__Task instructions__: Copy exactly the last part of the entries, starting from the line with "Viewport: 791px width, 631px height." and including the final line.

__Records provided__:
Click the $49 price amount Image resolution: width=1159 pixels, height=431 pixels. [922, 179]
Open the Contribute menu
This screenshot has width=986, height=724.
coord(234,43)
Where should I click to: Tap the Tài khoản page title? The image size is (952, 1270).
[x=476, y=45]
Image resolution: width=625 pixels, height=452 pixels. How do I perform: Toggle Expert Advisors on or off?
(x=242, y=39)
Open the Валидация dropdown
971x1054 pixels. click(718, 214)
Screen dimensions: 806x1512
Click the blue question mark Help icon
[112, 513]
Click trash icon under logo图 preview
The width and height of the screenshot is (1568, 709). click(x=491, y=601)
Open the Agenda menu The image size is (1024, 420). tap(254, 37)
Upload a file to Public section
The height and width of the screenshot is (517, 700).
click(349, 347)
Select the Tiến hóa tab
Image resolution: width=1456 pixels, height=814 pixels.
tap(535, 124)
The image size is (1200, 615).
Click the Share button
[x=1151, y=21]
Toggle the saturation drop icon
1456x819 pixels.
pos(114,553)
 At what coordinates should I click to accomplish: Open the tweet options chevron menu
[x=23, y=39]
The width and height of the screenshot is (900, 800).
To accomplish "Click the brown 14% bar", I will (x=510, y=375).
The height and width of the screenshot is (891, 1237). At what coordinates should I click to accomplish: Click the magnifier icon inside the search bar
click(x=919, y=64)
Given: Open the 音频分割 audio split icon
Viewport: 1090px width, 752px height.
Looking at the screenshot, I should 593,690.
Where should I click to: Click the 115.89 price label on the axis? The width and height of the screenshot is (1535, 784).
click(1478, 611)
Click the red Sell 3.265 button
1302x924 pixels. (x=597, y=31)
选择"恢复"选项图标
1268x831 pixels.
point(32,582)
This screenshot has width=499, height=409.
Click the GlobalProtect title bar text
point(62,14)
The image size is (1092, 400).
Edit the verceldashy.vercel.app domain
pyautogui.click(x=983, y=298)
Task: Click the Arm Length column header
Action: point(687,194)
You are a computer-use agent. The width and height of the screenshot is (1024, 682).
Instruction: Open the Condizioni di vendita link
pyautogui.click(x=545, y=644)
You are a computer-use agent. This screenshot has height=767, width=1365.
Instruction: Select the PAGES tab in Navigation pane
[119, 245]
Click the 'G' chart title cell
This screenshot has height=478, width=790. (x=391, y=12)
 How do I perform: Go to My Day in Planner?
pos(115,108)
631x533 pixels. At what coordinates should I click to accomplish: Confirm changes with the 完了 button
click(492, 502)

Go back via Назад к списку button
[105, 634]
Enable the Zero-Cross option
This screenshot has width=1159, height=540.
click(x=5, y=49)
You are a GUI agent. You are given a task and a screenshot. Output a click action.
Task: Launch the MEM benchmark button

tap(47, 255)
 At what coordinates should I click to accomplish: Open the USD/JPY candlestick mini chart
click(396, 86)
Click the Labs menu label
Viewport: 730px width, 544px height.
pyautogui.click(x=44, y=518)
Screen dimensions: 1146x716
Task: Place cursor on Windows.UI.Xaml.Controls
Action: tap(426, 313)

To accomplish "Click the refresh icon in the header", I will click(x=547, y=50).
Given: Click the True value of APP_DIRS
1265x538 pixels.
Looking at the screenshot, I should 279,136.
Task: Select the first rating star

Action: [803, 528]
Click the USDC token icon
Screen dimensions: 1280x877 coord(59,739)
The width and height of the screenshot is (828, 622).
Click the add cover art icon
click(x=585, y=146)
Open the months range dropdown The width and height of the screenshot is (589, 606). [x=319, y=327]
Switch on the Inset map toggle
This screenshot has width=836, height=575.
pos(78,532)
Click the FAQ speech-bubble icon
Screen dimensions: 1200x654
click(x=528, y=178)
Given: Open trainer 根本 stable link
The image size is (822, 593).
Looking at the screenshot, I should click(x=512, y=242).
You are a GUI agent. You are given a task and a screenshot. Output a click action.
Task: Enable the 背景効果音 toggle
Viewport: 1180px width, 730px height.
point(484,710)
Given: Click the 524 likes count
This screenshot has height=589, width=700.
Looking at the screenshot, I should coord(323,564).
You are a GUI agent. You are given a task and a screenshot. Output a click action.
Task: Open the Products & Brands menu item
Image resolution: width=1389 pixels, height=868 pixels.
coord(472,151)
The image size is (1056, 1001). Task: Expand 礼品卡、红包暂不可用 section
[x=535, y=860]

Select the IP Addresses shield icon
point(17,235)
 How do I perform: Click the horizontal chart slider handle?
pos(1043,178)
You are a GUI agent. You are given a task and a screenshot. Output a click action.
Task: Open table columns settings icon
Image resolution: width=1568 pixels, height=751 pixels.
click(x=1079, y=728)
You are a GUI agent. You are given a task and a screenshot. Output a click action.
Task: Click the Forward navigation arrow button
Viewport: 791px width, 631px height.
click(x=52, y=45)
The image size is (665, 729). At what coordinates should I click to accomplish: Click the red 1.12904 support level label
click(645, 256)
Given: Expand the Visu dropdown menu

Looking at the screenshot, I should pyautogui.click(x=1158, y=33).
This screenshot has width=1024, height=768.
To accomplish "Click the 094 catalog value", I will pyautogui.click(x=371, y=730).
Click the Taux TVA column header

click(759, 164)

__Exercise solution__:
Viewport: 791px width, 631px height.
click(x=52, y=45)
The image size is (665, 729). At what coordinates should I click to accomplish: Click the red 1.12904 support level label
click(645, 256)
Given: Expand the Visu dropdown menu

Looking at the screenshot, I should pyautogui.click(x=1158, y=33).
This screenshot has width=1024, height=768.
To accomplish "Click the 094 catalog value", I will pyautogui.click(x=371, y=730).
Click the Taux TVA column header

click(759, 164)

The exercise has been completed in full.